Rajagopal le souligne : « Partout dans le monde, la précarisation croissante et la dégradation des conditions de vie de toute une partie de la population entraînent une immense frustration, en particulier au sein de la jeunesse, et c’est cette immense frustration qui peut engendrer de la colère et beaucoup de violence, comme la multiplication des actes terroristes. Il s’agit donc de canaliser cette frustration pour en faire de l’énergie, une énergie positive et non violente pour se mettre en marche et changer le monde, à l’image de l’énergie solaire ou éolienne. » Les résultats éventuels obtenus par les marches d’Ekta Parishad ne comptent pas plus que le fait de marcher, de façon pacifique et non violente, pour promouvoir une volonté de changement, mais également une autre façon d’agir, sincère et bienveillante. On ne se bat plus contre quelqu’un ou quelque chose mais pour les droits de tous. Jai Jagat signifie d’ailleurs « victoire du monde », de tout le monde. Dans la lignée directe de Gandhi, les marches (yatras) d’Ekta Parishad nous invitent à nous changer nous-mêmes avant de prétendre changer le monde. « Sois toi-même le changement que tu veux voir dans le monde », disait le Mahatma. Rajagopal, toujours affable et bienveillant avec ses interlocuteurs, tente d’incarner au mieux cet état d’esprit. Cela n’est sans doute pas étranger à l’accueil chaleureux qu’il reçoit, notamment au Grand Conseil et à la municipalité de Genève, qui ont adopté tous deux à l’unanimité, tous partis politiques confondus, des motions de soutien à la Jai Jagat 2020. Le président du Grand Conseil, pourtant membre de l’Union démocratique du centre, parti suisse d’extrême droite qui n’est pas vraiment amical envers les étrangers, va même jusqu’à inviter Rajagopal chez lui pour lui faire découvrir son vignoble. « Comme quoi, souligne avec malice Rajagopal, la non-violence peut ouvrir bien des cœurs et bien des portes. »
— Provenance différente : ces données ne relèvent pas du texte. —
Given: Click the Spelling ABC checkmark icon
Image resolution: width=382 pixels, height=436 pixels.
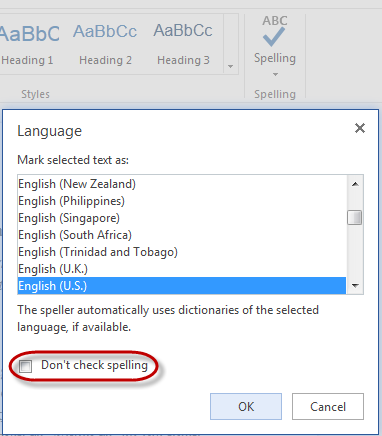Looking at the screenshot, I should pos(274,31).
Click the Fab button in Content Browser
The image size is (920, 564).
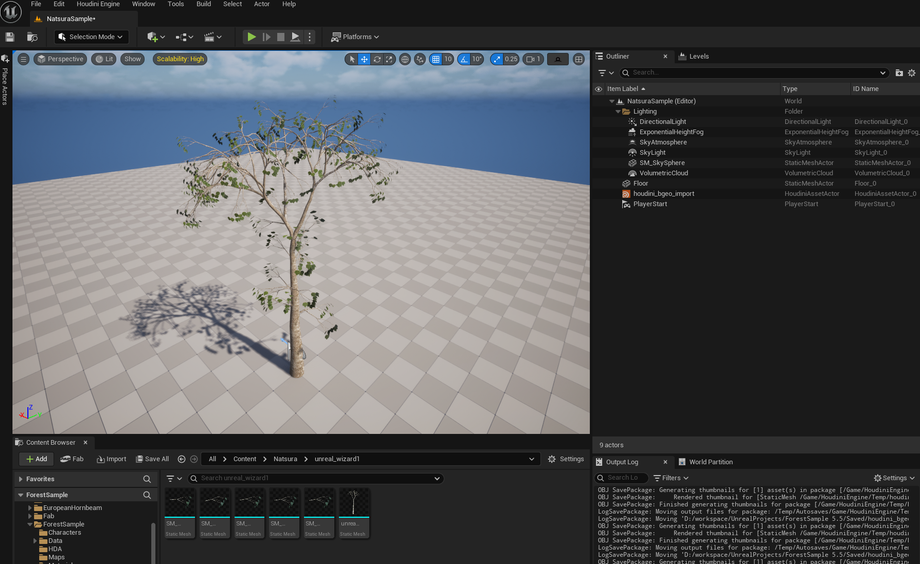(x=72, y=459)
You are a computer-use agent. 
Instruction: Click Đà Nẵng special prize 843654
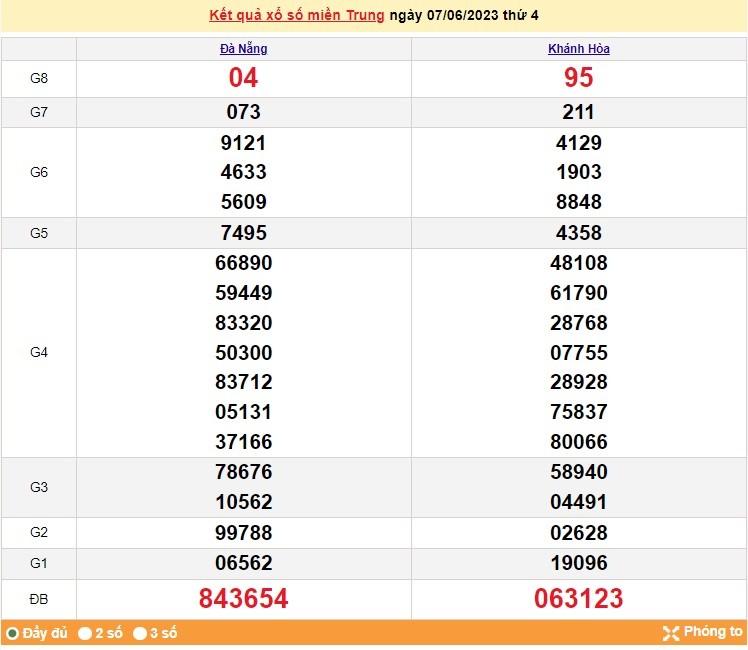point(243,598)
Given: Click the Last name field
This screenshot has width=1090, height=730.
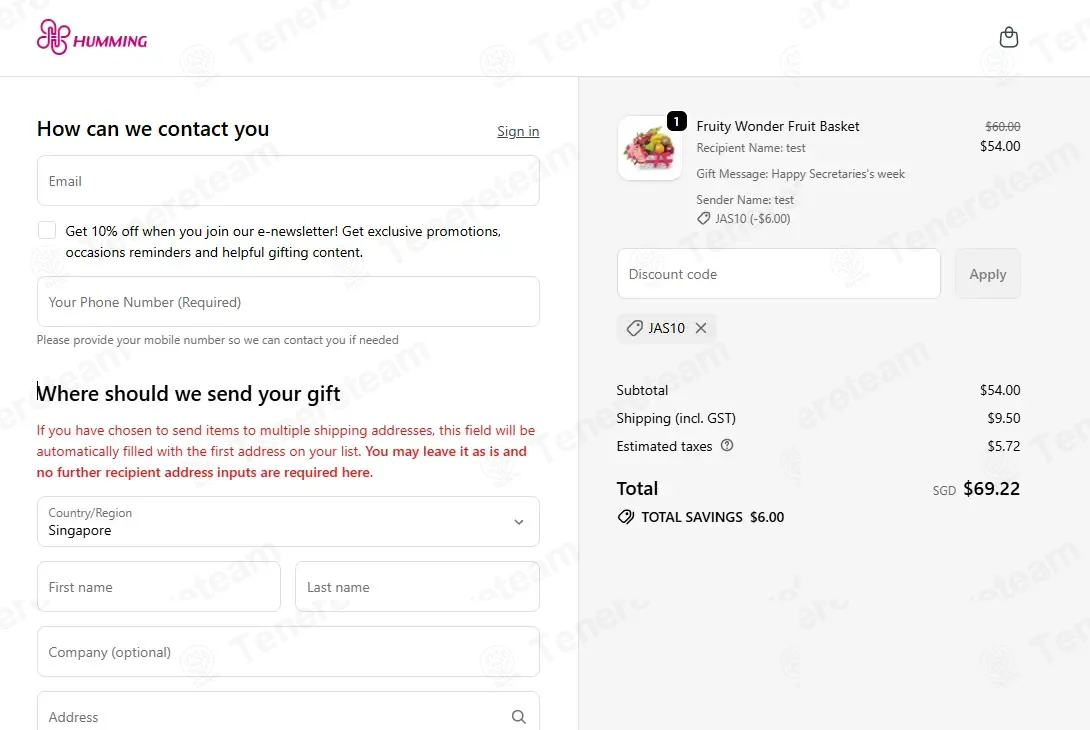Looking at the screenshot, I should click(x=417, y=587).
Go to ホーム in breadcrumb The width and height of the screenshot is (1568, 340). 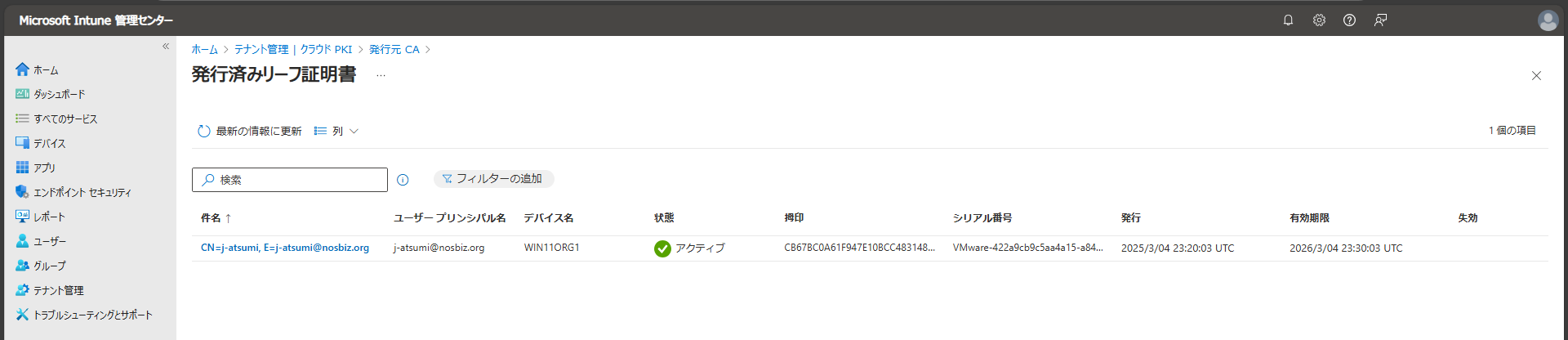coord(204,50)
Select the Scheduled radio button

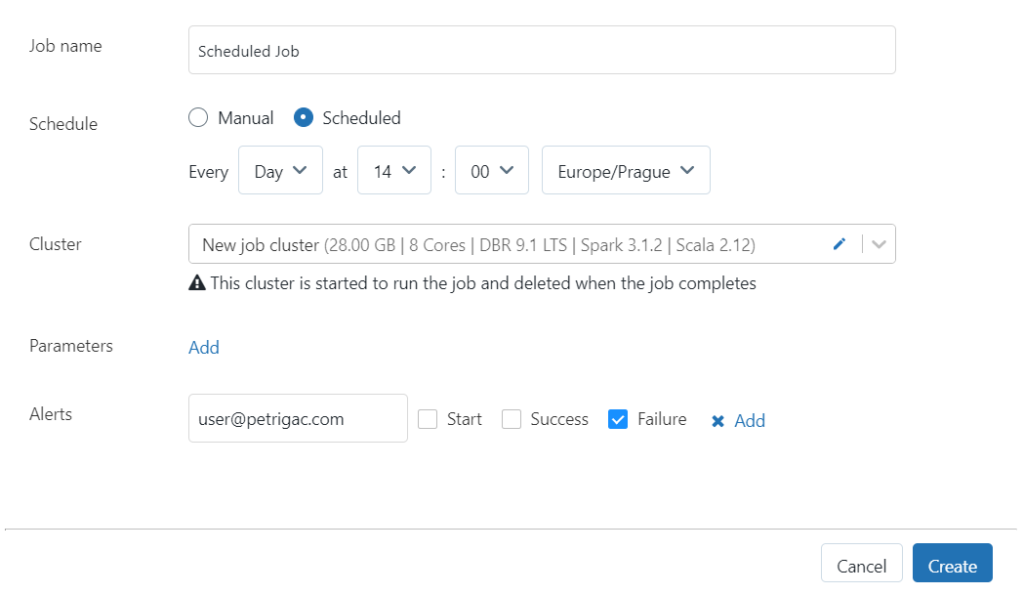pyautogui.click(x=303, y=118)
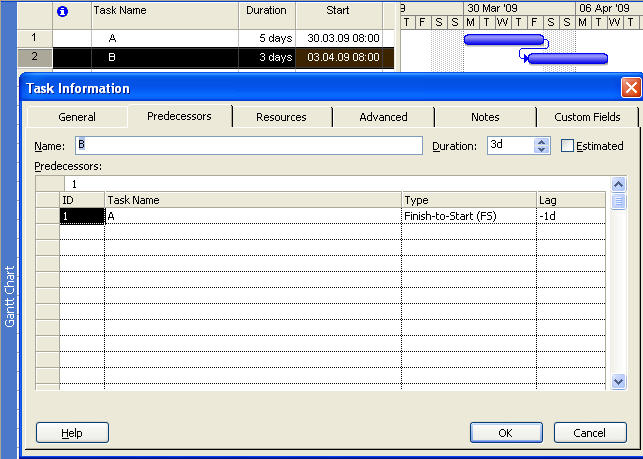Open the Help button

(x=72, y=433)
Les écologistes français, qui partagent nombre de constats et de combats avec Ekta Parishad, pourraient utilement tirer des leçons de sa méthode d’action. Il s’agit d’abord de comprendre que l’inadéquation entre les valeurs que l’on porte et la façon dont on se comporte finit par rendre inaudible tout discours de changement, aussi juste et nécessaire soit-il. On ne peut inciter les autres à entamer la transition vers un monde plus écologique et bienveillant sans donner soi-même l’exemple, en commençant par respecter l’ensemble de ses interlocuteurs. Cette vision peut paraître bien naïve ; elle est pourtant celle de grands hommes qui ont marqué l’histoire comme Bouddha, Jésus, Mahavira ou, plus proches de nous, Gandhi, Nelson Mandela ou encore Martin Luther King. LaJai Jagat 2020 n’est donc pas un événement de plus, une grande marche de solidarité avec les Indiens les plus pauvres, mais bien plutôt une action holistique, réclamant à chacun de ses futurs participants d’être capables de s’appliquer à eux-mêmes tous les principes qu’ils défendent par ailleurs, dans la cohérence et la bienveillance. Il s’agit donc de marcher pour nous-mêmes et notre propre dignité, pour nous réapproprier la possibilité d’un changement que nous ne croyons plus pouvoir déléguer à des représentants, à force de reniements et de renoncements. Ce n’est que dans cet état d’esprit que cette action pourra réellement prendre tout son sens.